Süd-Nord- Komponente von weltwärts

2014 kamen die ersten Freiwilligen über das weltwärts-Programm nach Deutschland.

Süd-Nord- Komponente von weltwärts

Überwältigt vom eigenen Erfolg

Die Nachfrage nach einem weltwärts-Freiwilligendienst in Deutschland wächst. Die an dem Programm beteiligten Organisationen in Deutschland und den Partnerländern stoßen zunehmend an die Grenzen ihrer Kapazität.

Rund 600 junge Menschen werden in diesem Jahr mit der Süd-Nord-Komponente des entwicklungspolitischen Freiwilligendienstes weltwärts nach Deutschland kommen. Das sind mehr als doppelt so viele wie im Vorjahr. 2017 soll die Zahl der Freiwilligen auf über 800 wachsen. Man gehe in Zukunft von einem stetigen, aber mäßigen Anstieg aus, sagt Bernhard Felmberg, der stellvertretende Abteilungsleiter für die Zivilgesellschaft im Entwicklungsministerium (BMZ).
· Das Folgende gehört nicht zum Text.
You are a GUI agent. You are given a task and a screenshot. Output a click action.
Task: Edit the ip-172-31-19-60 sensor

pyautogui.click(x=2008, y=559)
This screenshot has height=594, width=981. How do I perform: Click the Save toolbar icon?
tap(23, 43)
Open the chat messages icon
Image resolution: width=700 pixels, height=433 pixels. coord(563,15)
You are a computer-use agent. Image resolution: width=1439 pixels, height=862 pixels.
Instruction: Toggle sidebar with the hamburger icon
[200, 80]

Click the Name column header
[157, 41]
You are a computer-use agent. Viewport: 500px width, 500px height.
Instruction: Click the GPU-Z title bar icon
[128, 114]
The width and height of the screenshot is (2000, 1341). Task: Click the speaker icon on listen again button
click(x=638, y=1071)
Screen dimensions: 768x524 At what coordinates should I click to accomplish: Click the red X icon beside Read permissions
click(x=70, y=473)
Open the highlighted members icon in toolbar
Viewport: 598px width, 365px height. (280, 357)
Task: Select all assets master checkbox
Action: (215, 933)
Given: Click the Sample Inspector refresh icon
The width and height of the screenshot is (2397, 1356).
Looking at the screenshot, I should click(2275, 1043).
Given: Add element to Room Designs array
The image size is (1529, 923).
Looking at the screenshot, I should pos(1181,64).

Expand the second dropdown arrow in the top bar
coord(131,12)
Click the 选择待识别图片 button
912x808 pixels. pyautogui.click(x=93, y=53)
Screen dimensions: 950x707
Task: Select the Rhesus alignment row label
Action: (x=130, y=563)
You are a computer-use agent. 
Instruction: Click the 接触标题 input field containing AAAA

Der Süd-Nord-Austausch war 2014 mit 150 Freiwilligen gestartet, die von 36 verschiedenen Organisationen in Deutschland vermittelt wurden. Der steigende Andrang scheint die Aufnahmekapazitäten der hiesigen Organisationen zunehmend zu strapazieren: „Die Strukturen für die Umsetzung entstehen erst Schritt für Schritt“, sagt Felmberg. Möglicherweise könne man künftig mit einem größeren Kreis von Organisationen zum Jugendaustausch kooperieren. Bisher müssen Träger aufgrund ihrer Gemeinnützigkeit und entwicklungspolitischen Orientierung anerkannt werden.

Das Programm steckt noch in der Pilotphase und soll bis Ende des Jahres evaluiert werden. Dabei sollen auch die Erfahrungen aus der Entsendung von deutschen Freiwilligen in die Partnerländer einfließen, etwa mit Blick auf die Qualitätssicherung bei der Auswahl der Einsatzplätze und der pädagogischen Betreuung. Unter dem Dach von weltwärts haben seit 2008 rund 26.000 deutsche Jugendliche Freiwilligendienste in 80 Ländern absolviert.   

Auch rassistische Vorfälle sind ein Problem

Was der Rollentausch für die an der Süd-Nord-Komponente beteiligten Organisationen bedeutet, war Thema einer Konferenz Mitte Mai in Berlin. Die deutschen Organisationen, die zuvor in erster Linie für die Auswahl und Entsendung zuständig waren, müssen sich jetzt auch um die angemessene Betreuung der jungen Gäste kümmern. Diese Aufgabe habe sie selbst unterschätzt, sagte Barbara Reutelsterz vom Bistum Limburg. Neben der Suche nach freien Plätzen in sozialen Einrichtungen müssten die Träger den Jugendlichen, die anfangs meist kein Deutsch sprechen, auch alltägliche Dinge vermitteln wie den Umgang mit einem Bankkonto oder die Nutzung des Nahverkehrs, sagte Reutelsterz. Ein Problem seien auch rassistische Vorfälle, die es aufzuarbeiten gelte.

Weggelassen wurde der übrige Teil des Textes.